Not only did the Jones Fire prompt our community to get our bags packed, it also gave us a practice session to see how spouses and partners functioned together to guide their families to safety.
Don’t feel bad if you and your partner didn’t quite get on the same team during the Jones crisis. You can use it as a chance to put your heads together now and review what went well and what left each of you feeling frustrated. Perfect opportunity to strengthen your team — just don’t wait too long since we all may need to execute our go-plans, pronto.

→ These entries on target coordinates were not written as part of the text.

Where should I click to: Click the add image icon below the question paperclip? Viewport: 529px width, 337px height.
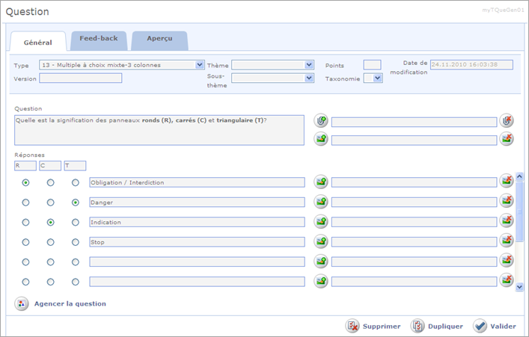(x=321, y=139)
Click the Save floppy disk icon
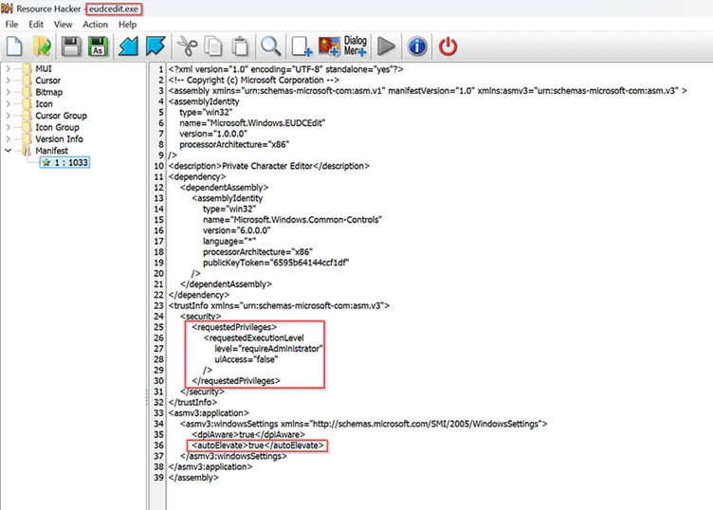The image size is (713, 510). pyautogui.click(x=70, y=46)
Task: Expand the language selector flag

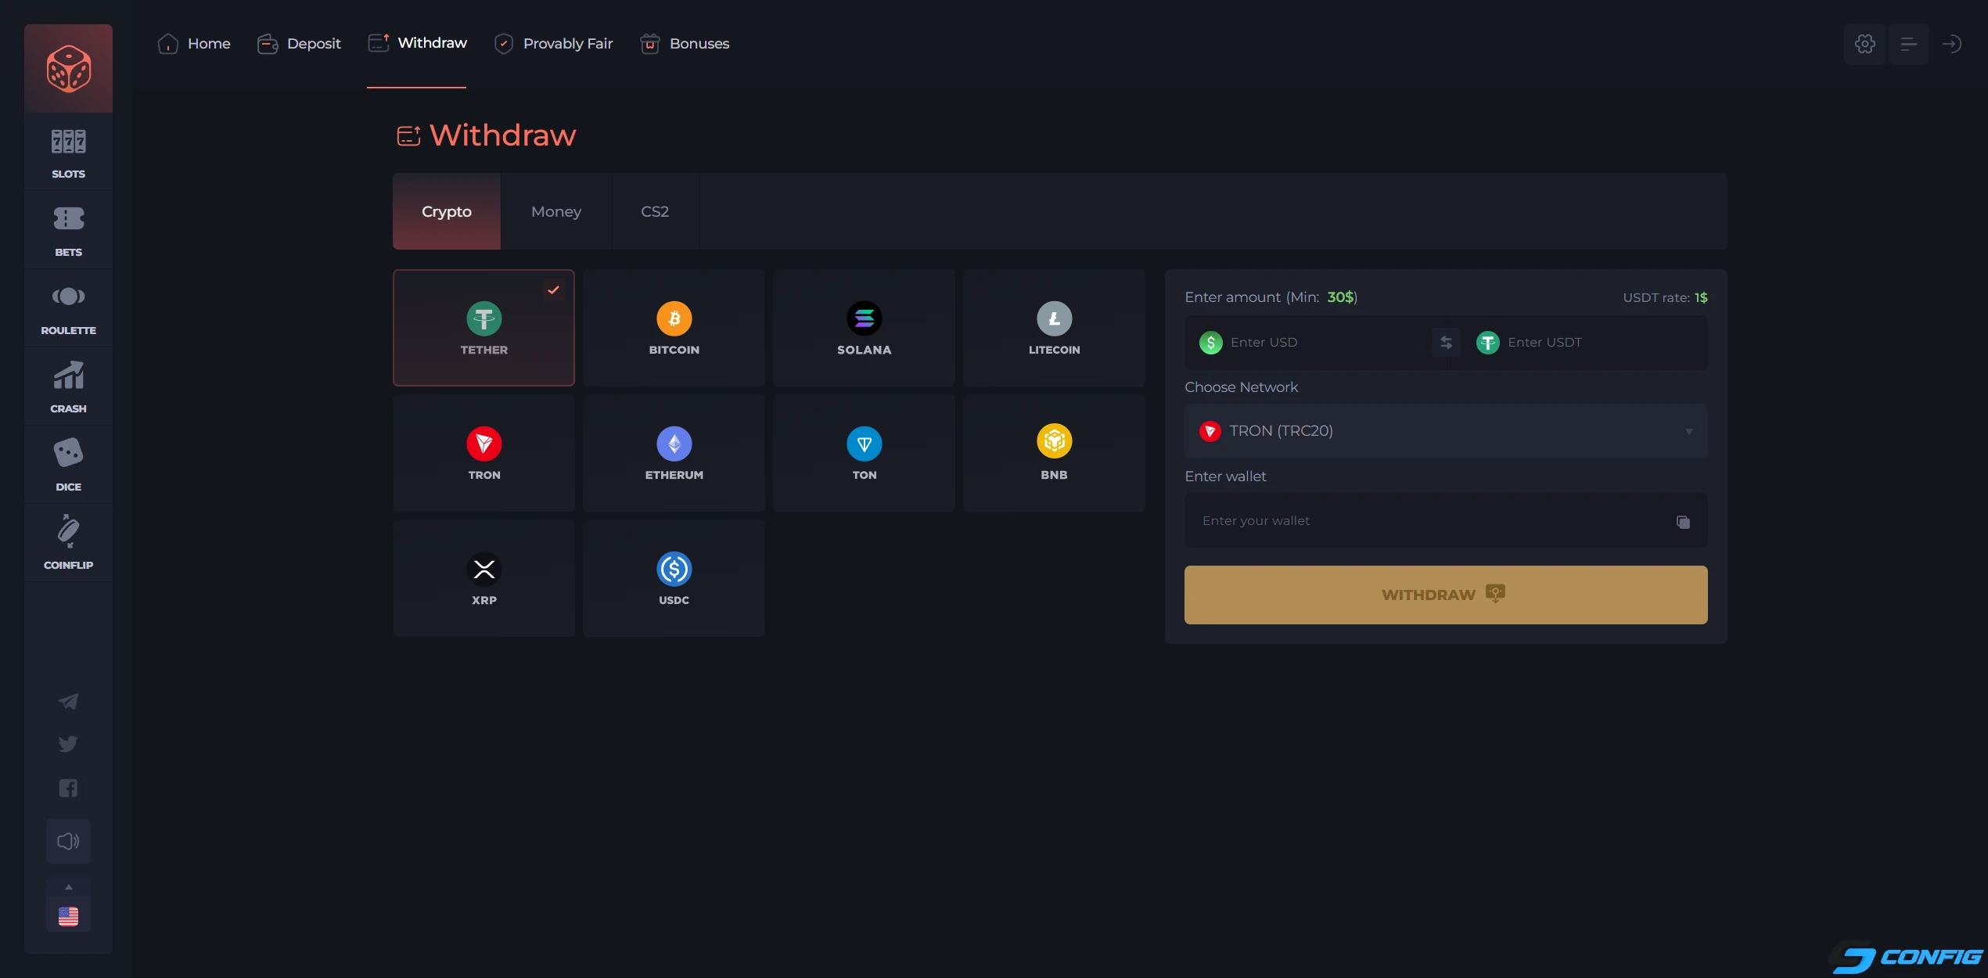Action: (x=68, y=916)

One of my favorite leaders in the field of couples therapy, Dr. Peter Pearson, has a great acronym about being a strong team. It goes like this. TEAM: Together Each Accomplishes More. This speaks to the benefits of functioning as a team. With an interdependent, synchronized plan, people are more efficient in getting it all done. Rather than encountering redundancies such as, I already packed the batteries, or more problematic, “I thought YOU were in charge of Squeaky, the pet rat.” Or worse yet, tragically getting separated in the midst of an event because you couldn’t agree on your course of action or never collaborated in the first place. Creating a strong team and hammering out your preparedness plan will bolster an effective means to safety.

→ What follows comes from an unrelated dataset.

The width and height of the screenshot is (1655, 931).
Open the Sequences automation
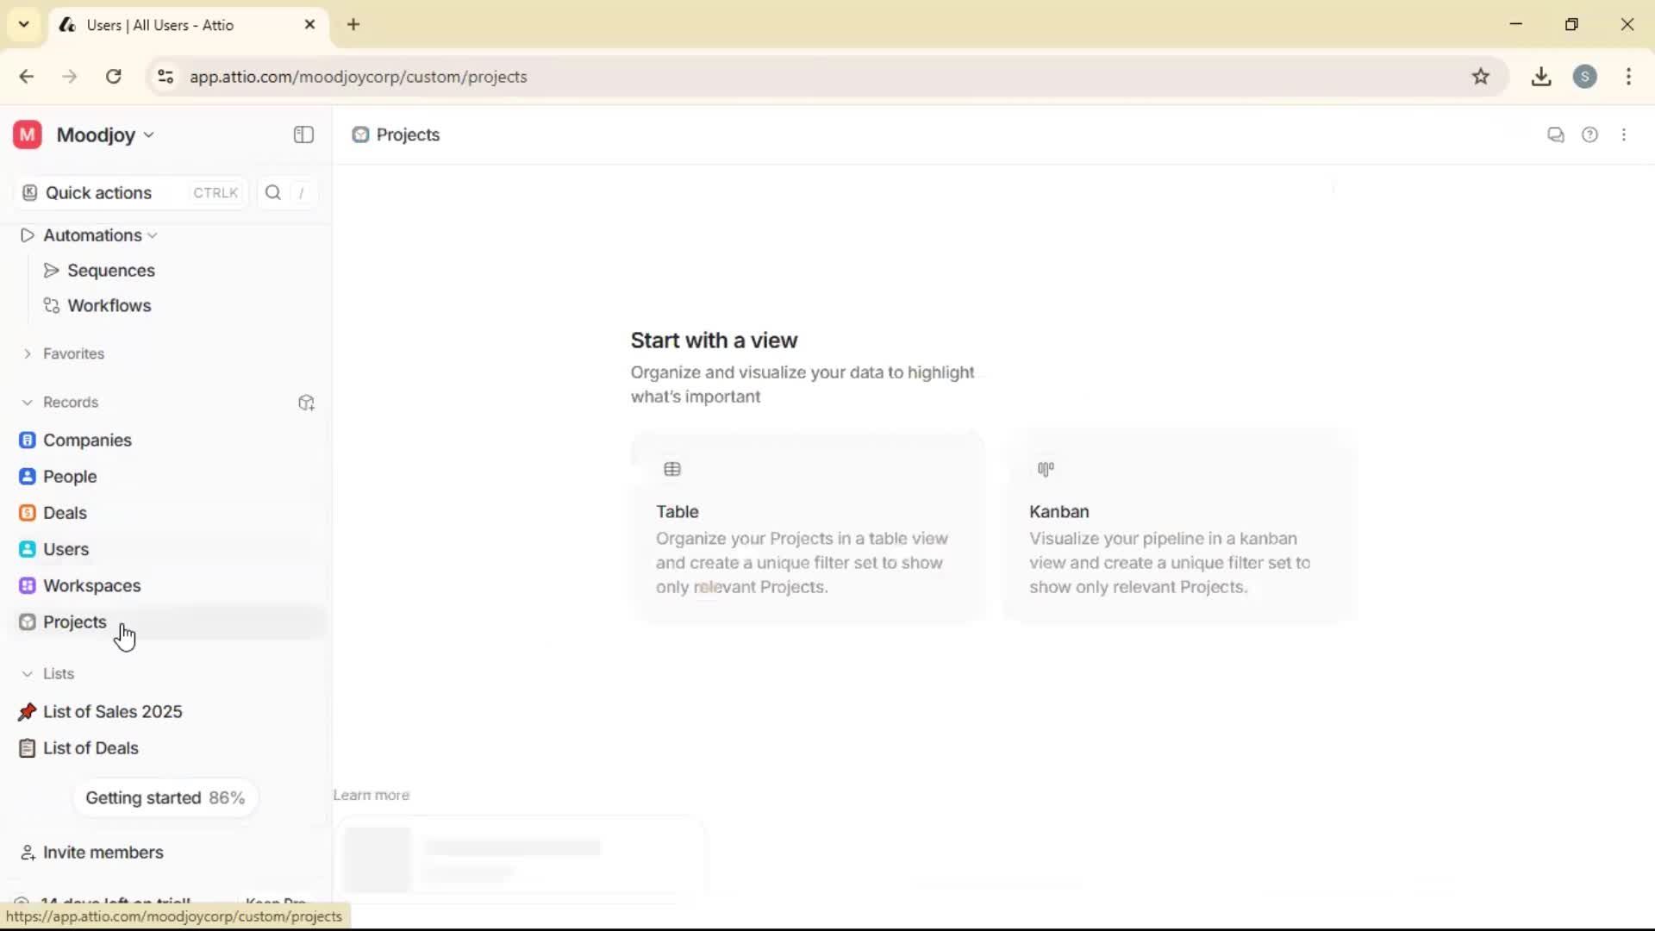pos(111,270)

Another beneficial feature of a strong couple team is the felt sense of security it provides. This extra bit of reassurance can help you pull-through during a crisis and avoid panic. It can feel like, “OK, we got this,” because you’ve put in the time and feel stronger together.

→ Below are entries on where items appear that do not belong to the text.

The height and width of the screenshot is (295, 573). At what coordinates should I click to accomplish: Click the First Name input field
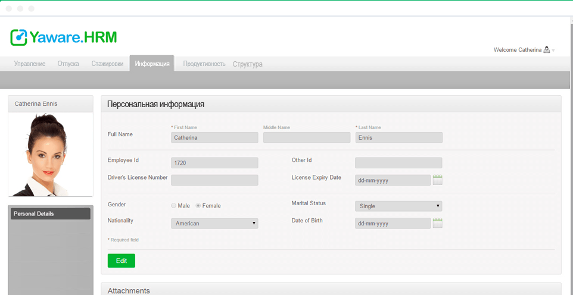(214, 137)
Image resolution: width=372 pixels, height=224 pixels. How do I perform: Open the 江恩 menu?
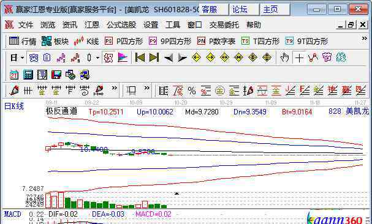(x=92, y=25)
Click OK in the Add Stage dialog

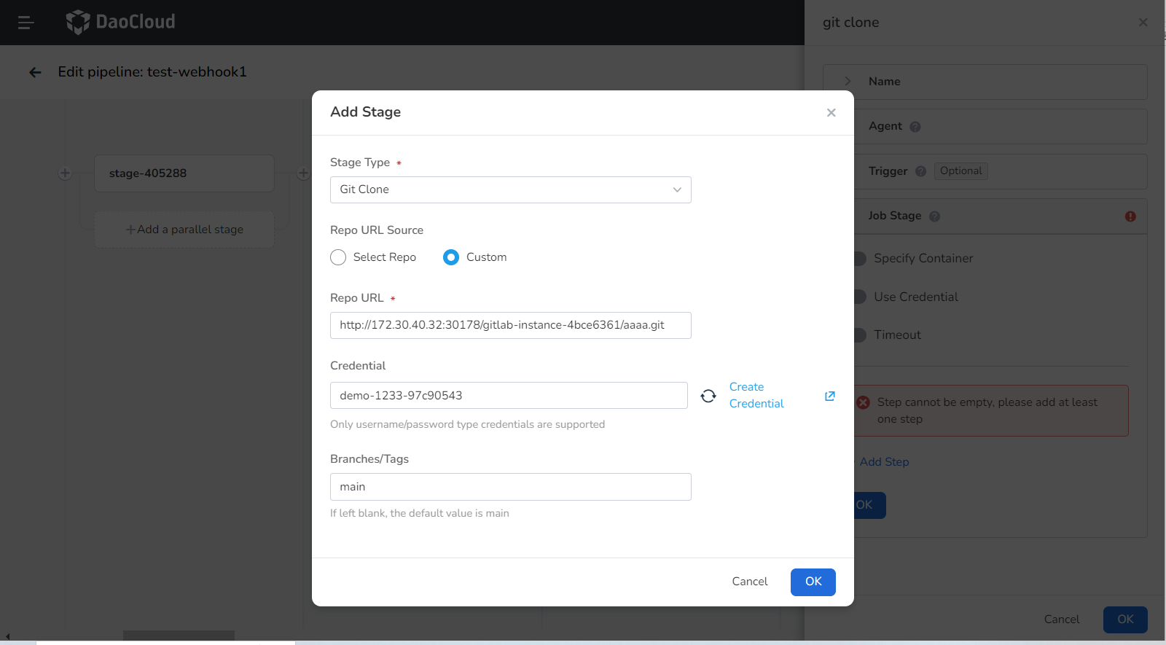[x=813, y=582]
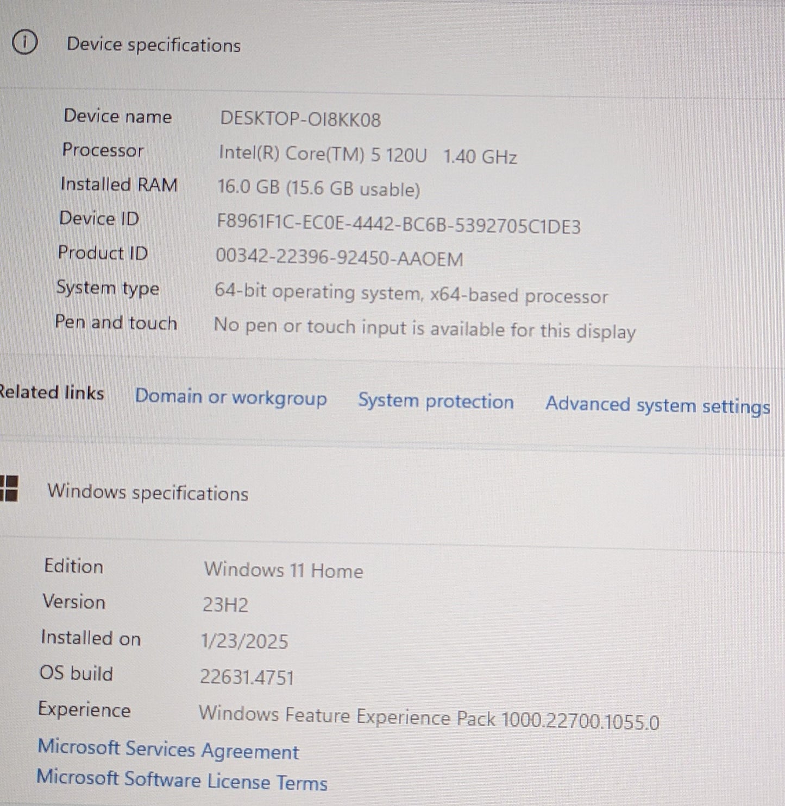Click the 64-bit operating system text
This screenshot has width=785, height=806.
tap(411, 294)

Let’s sum up to say a strong couple-team is effective, plus it makes you feel better.
So how do you create this invincible team? Here are some ideas to get on the same team and be ready to roll:
Research emergency preparedness. Here is just one of many available resources: https://www.readyforwildfire.org
Have designated discussions with your partner on your preparedness plan
Identify potential points of disagreement in plan execution
Listen to your partner’s point of view rather than habitually push your own agenda.
Consider adopting your partner’s suggestions when a plan feature feels vitally important to them and ask your partner to do the same when something feels crucially important to you.
After you have your discussions, document your plan, and share it with the children as a united front; this will extend the felt sense of security their way too.
With anxiety and tension looming in our lives, I can’t think of a better time than right now to strengthen your team. Rather than doomscrolling about the latest fires and feeling alone, helpless, and unprepared, you can join forces and become a stronger couple. Become a team and together, each, use this opportunity to accomplish more and be prepared to take your family to safety.